- Directive covers staking and may cloud regulatory picture for crypto firms.
- EU move prompted by G20's push implement new cross-border rules to fight illicit finance.
- Young crypto firms may have a hard time complying.
Beginning in 2026, crypto firms in Europe must provide their account holders’ financial details to tax authorities as part of an effort to crack down on tax evasion.
The European Union’s 27 finance ministers on Tuesday unanimously approved rules that will sweep crypto assets into the bloc’s existing framework for exchanging data between tax authorities.
As a result, crypto service providers, such as digital wallets and exchanges, will have to provide user information to government regulators.
The idea is this move will also help track criminal funds denominated in cryptocurrencies when they cross borders.
Combatting terror finance
“I hope that through this we can avoid the sort of bubbles we’ve seen before and will contribute to financial stability and also combat the financing of terrorism and a combat money laundering,” said Nadia Calviño, Spain’s minister for the economy and digital transformation, in comments to Europe’s Economic and Financial Affairs Council.

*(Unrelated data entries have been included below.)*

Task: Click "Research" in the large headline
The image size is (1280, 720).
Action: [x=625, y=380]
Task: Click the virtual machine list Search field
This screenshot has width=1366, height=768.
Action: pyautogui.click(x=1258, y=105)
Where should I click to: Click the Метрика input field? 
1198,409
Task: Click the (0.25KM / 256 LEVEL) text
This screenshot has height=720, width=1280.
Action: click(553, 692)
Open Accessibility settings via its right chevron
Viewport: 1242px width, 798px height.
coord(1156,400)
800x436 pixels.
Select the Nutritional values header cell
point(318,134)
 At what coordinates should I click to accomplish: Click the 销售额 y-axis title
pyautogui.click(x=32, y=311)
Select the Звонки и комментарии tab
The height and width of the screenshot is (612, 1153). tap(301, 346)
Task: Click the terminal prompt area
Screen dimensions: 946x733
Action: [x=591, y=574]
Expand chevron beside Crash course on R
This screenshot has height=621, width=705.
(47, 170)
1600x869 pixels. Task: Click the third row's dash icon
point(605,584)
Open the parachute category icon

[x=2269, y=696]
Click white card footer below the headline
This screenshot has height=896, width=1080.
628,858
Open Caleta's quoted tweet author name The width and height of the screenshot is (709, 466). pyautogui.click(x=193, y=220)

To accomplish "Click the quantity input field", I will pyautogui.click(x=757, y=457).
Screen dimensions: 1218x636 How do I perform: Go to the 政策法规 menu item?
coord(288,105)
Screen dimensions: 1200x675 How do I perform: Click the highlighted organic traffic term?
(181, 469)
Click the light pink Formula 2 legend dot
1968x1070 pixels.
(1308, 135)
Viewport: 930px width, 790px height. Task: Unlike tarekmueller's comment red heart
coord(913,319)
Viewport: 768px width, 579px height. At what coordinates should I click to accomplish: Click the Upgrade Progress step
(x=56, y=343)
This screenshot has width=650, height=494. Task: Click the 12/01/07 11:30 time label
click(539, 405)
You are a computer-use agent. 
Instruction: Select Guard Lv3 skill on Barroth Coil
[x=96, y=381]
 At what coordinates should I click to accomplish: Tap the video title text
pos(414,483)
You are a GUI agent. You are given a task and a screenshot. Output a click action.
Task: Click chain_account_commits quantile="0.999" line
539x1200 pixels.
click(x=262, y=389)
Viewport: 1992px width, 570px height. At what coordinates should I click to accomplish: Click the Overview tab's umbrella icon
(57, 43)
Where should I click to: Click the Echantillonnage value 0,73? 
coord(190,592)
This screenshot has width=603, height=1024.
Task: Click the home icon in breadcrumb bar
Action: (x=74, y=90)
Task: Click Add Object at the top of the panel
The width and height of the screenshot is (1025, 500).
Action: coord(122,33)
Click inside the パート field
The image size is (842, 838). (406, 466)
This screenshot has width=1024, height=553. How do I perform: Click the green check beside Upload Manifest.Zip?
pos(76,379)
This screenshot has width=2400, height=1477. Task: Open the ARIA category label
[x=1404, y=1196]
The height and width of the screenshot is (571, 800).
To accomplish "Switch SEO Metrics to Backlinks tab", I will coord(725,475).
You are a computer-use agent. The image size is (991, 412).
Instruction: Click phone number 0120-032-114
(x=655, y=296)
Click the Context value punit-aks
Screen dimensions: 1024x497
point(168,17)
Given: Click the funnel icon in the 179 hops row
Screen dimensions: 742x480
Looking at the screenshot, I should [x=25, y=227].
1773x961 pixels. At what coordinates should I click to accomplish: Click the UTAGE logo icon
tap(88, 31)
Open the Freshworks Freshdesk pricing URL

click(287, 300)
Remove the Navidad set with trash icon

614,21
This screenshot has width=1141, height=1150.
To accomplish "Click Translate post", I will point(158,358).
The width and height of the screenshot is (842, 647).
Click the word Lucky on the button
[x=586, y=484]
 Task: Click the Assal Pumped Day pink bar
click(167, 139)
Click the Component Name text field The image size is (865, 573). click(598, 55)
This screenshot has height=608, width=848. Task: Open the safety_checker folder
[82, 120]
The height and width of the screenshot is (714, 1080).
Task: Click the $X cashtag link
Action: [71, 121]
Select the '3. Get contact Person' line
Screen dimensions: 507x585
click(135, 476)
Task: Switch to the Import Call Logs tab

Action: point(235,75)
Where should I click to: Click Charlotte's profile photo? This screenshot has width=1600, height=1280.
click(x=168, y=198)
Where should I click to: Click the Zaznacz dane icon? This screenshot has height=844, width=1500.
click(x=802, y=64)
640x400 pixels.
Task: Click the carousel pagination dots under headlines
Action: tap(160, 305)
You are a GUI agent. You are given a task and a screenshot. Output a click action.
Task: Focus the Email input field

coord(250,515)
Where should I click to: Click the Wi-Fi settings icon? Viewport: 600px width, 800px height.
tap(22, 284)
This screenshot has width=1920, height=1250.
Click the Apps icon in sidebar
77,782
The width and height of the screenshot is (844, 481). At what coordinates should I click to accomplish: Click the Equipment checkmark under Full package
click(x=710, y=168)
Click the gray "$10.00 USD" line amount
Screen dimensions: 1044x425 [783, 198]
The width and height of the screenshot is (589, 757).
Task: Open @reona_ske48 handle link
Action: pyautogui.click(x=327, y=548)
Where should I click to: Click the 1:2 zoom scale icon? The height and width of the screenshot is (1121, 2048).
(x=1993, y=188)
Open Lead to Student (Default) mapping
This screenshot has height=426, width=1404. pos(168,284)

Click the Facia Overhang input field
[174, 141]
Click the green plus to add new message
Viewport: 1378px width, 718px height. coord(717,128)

The directive, known as DAC8, may cloud the regulatory clarity set by the EU’s landmark legislation, MiCA.
The problem: it covers staking, the practice of providing digital assets to validators who tend blockchains, which has been left out of MiCA. Staking for Ethereum, Solana, and other blockchain networks has become a huge new source of revenue in crypto.
Some crypto service providers are worried the European Union is creating a harsh and stricter environment for crypto in the compared to the rest of the world, said Max Bernt, chief legal officer at crypto tax solutions firm, Blockpit, and a board member of the International Association for Trusted Blockchain Applications.
The crypto industry has ramped up efforts to manage money-laundering, sanctions, and user identification rules, which overshadow tax reporting rules, Bernt told DL News.
“But no one really knows about tax and its impact on the reporting obligations of service providers,” Bernt said. “The DAC8 will have a big impact on service providers, which they are not very aware of yet, because it’s not widely known.”
‘Implementation could be difficult, especially for those with tighter budgets.’— Max Bernt, Blockpit
The European Union is responding to a global push to set the crypto tax reporting regime in place.
At the G20 summit in September, leaders of the world’s 20 largest economies agreed that the framework recommended by the Organisation for Economic Co-operation and Development should be implemented by 2027.
The OECD, which sets policies across its 38 participant countries, developed a crypto asset reporting framework that was published in 2022 at the G20′s request.
Europe is ahead of schedule. The next step is publishing the crypto tax reporting directive in the EU’s Official Journal. Then, rules will apply on January 1, 2026.
Staking and MiCA
One big concern for Europe’s digital finance experts: they must also provide authorities with information about clients engaged in staking and crypto lending.
That’s because staking and lending were not included in the European Union’s comprehensive crypto rulebook, known as MiCA. And staking has not been defined on an EU level.
Lawmakers in the European Parliament wanted to remove staking from the reporting equation. But the European Council, which calls the shots on anything tax-related, ignored the suggestion.
“Without further guidance on its interpretation could lead to substantial differences in interpretation within the EU,” said Bernt.
The lack of clear definition could “significantly complicate the bureaucratic hurdles for cross-border transactions,” Bernt said.
That’s because EU directives, unlike regulations, leave it up to nations to decide how they want to reach the results. The matter of taxation itself remains up to every country to decide.
“Implementation could be difficult, especially for those with tighter budgets,” said Bernt.
That leaves firms offering Europeans crypto services a few options, according to Bernt. For example, firms can find capacity to deliver the reporting obligations internally, or outsource the work.
Another option could be to seek external guidance and monitoring to build up capacity to later do so independently.
For an industry that is still maturing, firms should not need to face “surprising, unclear, excessive or practically unimplementable reporting requirements,” according to Bernt.
“DAC8 tries to find the right balance,” Bernt told DL News. “Is it perfect? No, but certainly a good start towards achieving greater tax transparency.”